The Starbucks agreement makes it safe for both corporate executives and university leaders to work together and share resources. But safety is not the only consideration. There are ways to enhance the partnership value beyond the considerable tuition discounts.
ASU supplies online curriculum primarily from Pearson Learning. Pearson, a global book publisher, has an aggressive strategy to develop and deliver academic content and services. Those efforts are of considerable substance, but they are not the courses and programs associated with the tenured faculty of ASU.
Herein lies the opportunity for corporate learning leaders. Strategic relationships bring the experience and expertise of innovative academic faculty at universities to adult learners. All of those university assets weigh directly on a corporate relationship that is now permissible for chief learning officers to entertain.
But this is not the only potential for innovation. In jointly formed university-corporate strategic relationships, there is a high-value creation potential. That potential comes from co-designed curriculum.
The co-designed model builds on academic curriculum development know-how with corporate specific contextualized content to increase the effect of the final program. Bellevue University deployed this kind of model at Sun Trust Banks Inc., The Home Depot, Verizon Communications, First Data Corp., Convergys Corp. and others, all delivered and tested over the past seven years — long before the Starbucks announcement. But the model takes commitments beyond mere price discounting to create corporate value creation.

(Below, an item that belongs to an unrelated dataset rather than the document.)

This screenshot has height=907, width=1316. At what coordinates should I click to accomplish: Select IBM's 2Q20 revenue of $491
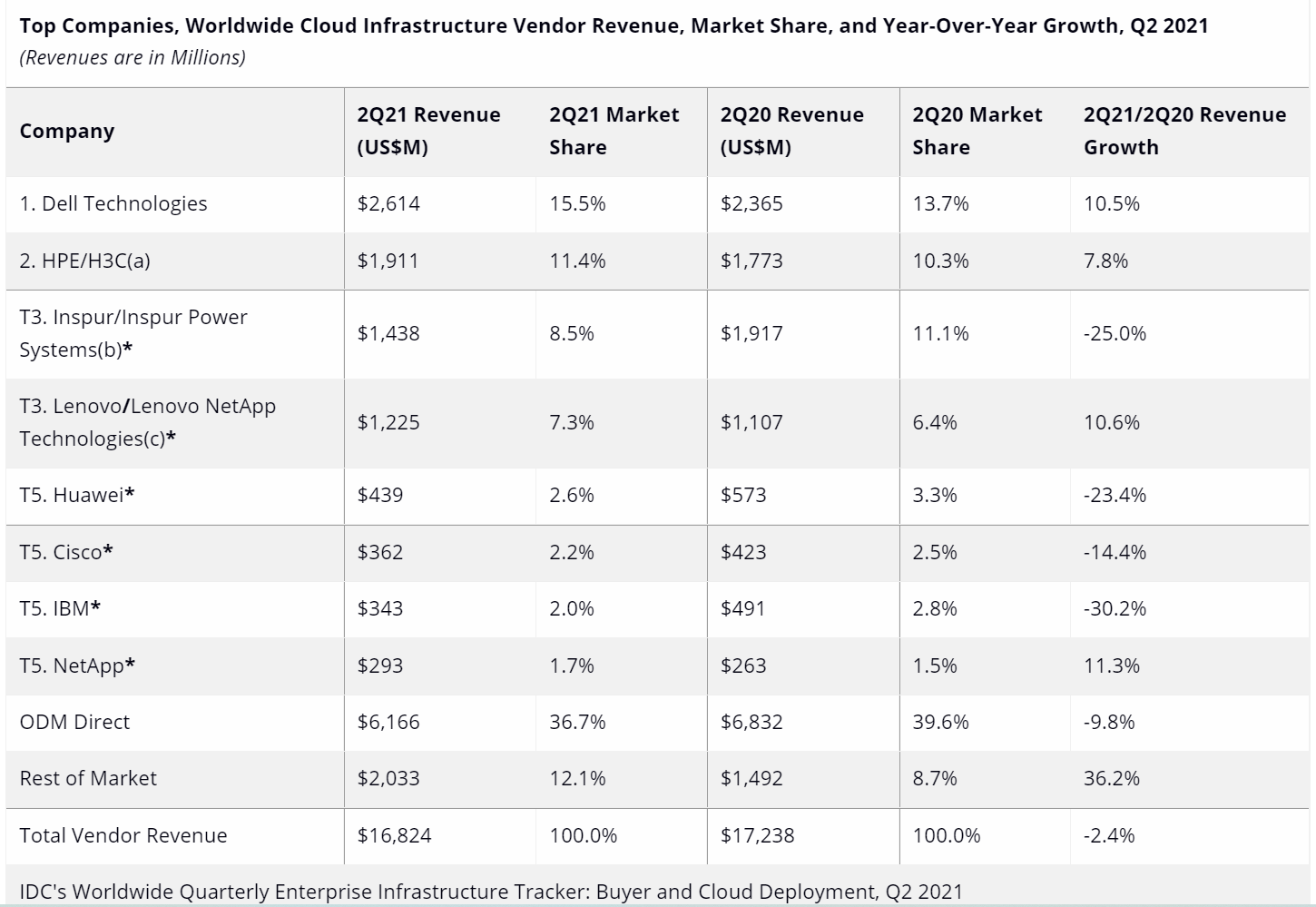pos(742,608)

Unfortunately, there is an assumption in academia that can be detrimental to the university: Corporate partnerships are impractical and just don’t work. Many in the university perpetuate the norm that the university partner is the only qualified content provider in the relationship. I do not agree.
Based on my personal experience as a P&L manager for General Electric and in guiding Bellevue University corporate partnerships, there is another way to view corporate executives: as experienced — especially if they’re in operations — smart, knowledge content experts.

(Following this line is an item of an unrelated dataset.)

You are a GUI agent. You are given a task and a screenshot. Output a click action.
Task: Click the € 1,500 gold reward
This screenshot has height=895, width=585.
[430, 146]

In a co-designed curriculum strategy, this means the executives share the content responsibility with the academic partner. Few universities are willing or able to do this for some very specific, very traditional reasons. Corporate learning primarily focuses on training that affects specific corporate priorities in the immediate future. Universities usually focus on education with an effect on personal outcomes over a long future. It will take a fundamental shift in beliefs and behaviors from both to fulfill the full potential of such relationships.
On the corporate side, busy leaders must be willing to share their time and the time of some of their best managers to collaborate in curriculum development. Until the Starbucks announcement, the commitment of valuable executive time and energy has been hard to come by because allocating resources to promote innovation in education has been a low priority.

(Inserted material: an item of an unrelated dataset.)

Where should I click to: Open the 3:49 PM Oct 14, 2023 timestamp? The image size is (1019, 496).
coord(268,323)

The bottom line is learning leaders have new potential for value creation in their organizations. The Starbucks-ASU agreement gives permission to corporate learning leaders to create similar strategic relationships. It makes it safe and provides a starting point for a senior management conversation about collaborating with universities willing to integrate academic expertise with real corporate learning needs. The precedent of the agreement also equips CLOs with ammunition to request executive time for an even more powerful university-corporate strategic relationship — one that includes co-designed curriculum, not merely price discounts.
Co-designed curriculum gives corporate employees education that is customized. That customization delivers high level learning in the context of the culture, language and leadership priorities of the corporation. The result is a greater strategic and financial effect.